Mark and Wren go to get drinks for everyone one night and it’s the most absurd thing Emma has seen in weeks. Wren has neglected to cover her bruises at all. There aren’t many. One is noticeable on her chest, right by that long necklace, and another is on her right shoulder where Emma held her down.
Emma waits next to Cam and focuses her attention on Steve. He’s dancing like an idiot nearby. She and Cam are so the opposite of the girlfriends waiting on their doting boyfriends that Emma wants to pull her own hair out. She stares so hard at Steve, who really needs to shave his head again, that Cam has to clear her throat a second time to get Emma’s attention.
“What are you doing?” Cam asks.
“What?”
“You don’t use people, Emma. What are you doing?”
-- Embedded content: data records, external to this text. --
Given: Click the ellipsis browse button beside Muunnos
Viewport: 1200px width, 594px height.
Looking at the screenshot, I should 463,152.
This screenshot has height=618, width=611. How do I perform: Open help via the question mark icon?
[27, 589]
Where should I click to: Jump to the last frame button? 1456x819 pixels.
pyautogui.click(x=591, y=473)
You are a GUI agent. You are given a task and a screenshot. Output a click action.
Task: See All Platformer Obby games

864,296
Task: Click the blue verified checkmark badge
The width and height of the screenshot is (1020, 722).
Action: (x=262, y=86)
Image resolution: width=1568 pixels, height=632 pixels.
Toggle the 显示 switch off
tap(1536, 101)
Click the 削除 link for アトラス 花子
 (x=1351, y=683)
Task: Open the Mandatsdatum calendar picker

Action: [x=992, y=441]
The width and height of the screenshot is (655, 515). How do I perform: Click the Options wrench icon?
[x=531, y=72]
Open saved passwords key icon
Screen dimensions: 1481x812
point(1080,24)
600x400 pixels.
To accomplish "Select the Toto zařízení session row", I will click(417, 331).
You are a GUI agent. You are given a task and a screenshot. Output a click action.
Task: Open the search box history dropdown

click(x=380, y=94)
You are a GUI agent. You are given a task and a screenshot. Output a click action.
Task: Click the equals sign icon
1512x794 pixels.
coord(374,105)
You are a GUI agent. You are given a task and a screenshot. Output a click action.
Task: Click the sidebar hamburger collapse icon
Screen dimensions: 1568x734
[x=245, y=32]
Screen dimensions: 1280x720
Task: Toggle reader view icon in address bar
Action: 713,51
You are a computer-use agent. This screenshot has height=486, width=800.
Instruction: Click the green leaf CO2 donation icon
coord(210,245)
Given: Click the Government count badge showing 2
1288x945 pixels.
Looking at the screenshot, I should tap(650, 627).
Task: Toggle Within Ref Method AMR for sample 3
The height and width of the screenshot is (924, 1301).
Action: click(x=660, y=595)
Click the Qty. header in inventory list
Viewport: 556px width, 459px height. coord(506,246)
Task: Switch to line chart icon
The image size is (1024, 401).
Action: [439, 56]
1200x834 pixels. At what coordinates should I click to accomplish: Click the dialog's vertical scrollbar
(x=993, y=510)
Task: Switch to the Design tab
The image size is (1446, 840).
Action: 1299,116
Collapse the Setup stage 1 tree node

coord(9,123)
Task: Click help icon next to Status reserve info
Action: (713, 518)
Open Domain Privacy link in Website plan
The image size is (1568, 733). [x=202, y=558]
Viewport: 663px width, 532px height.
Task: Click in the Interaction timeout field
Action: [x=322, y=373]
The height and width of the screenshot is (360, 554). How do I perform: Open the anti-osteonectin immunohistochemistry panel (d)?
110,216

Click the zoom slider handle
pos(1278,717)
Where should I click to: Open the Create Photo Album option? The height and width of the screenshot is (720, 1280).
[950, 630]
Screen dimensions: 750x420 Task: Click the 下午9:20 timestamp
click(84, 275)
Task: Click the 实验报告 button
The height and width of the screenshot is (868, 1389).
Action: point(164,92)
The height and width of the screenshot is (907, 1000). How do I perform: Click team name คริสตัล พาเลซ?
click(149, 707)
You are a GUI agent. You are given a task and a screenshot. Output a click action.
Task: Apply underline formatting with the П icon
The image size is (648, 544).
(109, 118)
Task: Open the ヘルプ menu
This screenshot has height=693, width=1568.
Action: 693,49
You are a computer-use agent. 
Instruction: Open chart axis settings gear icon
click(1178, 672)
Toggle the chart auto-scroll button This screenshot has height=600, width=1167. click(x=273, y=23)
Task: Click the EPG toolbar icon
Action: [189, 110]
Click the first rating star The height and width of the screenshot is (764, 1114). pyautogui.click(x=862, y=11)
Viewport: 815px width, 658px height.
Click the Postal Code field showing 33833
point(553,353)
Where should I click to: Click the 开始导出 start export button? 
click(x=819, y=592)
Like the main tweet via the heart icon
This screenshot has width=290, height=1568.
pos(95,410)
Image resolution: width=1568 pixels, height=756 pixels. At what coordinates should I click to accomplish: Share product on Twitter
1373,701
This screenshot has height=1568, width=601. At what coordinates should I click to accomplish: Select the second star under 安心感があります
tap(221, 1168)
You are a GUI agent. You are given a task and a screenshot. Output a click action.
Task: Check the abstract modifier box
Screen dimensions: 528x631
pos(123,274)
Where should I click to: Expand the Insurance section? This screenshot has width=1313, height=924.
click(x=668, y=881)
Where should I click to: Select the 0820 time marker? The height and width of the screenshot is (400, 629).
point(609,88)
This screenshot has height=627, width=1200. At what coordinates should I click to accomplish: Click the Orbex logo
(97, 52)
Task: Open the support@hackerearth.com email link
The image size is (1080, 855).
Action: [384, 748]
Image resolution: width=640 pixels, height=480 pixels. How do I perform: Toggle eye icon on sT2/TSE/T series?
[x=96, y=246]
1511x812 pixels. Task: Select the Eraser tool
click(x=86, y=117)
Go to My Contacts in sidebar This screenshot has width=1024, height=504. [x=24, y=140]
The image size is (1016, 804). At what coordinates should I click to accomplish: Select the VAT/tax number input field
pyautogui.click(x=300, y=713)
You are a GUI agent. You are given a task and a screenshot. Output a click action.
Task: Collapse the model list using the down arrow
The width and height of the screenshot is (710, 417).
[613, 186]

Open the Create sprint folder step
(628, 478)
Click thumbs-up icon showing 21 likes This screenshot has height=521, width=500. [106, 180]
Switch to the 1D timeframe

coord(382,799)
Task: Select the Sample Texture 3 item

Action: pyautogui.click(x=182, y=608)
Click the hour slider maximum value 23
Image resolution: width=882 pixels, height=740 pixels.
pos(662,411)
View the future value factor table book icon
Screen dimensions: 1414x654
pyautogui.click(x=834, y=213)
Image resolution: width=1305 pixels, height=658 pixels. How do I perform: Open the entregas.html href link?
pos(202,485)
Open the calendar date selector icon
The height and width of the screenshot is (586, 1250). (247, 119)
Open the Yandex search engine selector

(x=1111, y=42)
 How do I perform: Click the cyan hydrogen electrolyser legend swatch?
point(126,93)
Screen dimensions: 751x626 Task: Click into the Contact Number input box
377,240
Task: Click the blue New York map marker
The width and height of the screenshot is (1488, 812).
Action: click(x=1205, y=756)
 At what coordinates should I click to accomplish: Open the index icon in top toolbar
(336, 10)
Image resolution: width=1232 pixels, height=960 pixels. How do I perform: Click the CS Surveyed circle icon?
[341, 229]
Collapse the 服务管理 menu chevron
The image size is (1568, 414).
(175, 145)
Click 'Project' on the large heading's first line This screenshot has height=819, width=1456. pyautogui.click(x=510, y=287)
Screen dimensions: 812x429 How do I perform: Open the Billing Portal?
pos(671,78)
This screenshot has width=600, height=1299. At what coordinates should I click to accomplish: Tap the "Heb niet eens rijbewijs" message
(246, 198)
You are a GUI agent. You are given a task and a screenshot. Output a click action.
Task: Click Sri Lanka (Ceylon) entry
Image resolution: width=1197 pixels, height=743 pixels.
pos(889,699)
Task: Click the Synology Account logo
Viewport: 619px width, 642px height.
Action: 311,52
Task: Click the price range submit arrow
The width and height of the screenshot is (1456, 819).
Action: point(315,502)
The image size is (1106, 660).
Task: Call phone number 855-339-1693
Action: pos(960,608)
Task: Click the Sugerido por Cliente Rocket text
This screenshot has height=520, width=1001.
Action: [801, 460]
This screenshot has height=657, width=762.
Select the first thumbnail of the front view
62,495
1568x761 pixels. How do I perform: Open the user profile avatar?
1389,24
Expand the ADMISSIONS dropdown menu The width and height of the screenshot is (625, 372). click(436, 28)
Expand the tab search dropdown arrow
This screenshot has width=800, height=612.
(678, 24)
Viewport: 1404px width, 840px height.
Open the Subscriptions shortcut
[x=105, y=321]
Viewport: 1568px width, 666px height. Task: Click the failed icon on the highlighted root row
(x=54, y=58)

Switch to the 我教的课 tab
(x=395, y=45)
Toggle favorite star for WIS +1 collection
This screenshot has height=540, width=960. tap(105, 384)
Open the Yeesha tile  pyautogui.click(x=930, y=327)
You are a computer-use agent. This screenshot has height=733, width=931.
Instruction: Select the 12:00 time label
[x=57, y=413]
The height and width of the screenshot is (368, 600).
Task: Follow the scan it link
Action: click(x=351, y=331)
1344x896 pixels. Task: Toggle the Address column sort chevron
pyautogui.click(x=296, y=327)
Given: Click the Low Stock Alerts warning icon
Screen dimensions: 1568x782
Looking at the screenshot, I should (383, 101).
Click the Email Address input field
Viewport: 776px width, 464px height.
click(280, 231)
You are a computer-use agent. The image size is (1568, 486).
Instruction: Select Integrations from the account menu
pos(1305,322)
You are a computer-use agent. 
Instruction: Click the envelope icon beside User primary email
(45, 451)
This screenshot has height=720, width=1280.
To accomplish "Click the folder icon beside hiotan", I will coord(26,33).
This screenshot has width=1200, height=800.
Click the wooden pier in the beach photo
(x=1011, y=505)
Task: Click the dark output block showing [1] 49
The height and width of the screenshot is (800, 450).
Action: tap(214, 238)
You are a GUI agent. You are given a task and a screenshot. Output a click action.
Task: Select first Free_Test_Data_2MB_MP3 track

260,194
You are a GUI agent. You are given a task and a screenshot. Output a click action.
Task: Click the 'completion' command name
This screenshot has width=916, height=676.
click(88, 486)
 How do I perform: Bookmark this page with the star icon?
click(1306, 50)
It’s the worst thing Cam can say, given the situation. Cam, her friend who hasn’t noticed much of anything about Emma in the last few months, who didn’t notice her losing weight and then returning to a normal weight. Cam, her friend who now only sees how she’s using someone. Cam saying it puts it all out in the open. Every bruise, every night Emma showed up unannounced. Emma can’t stop the tears that spring forth, but she refuses to let them fall.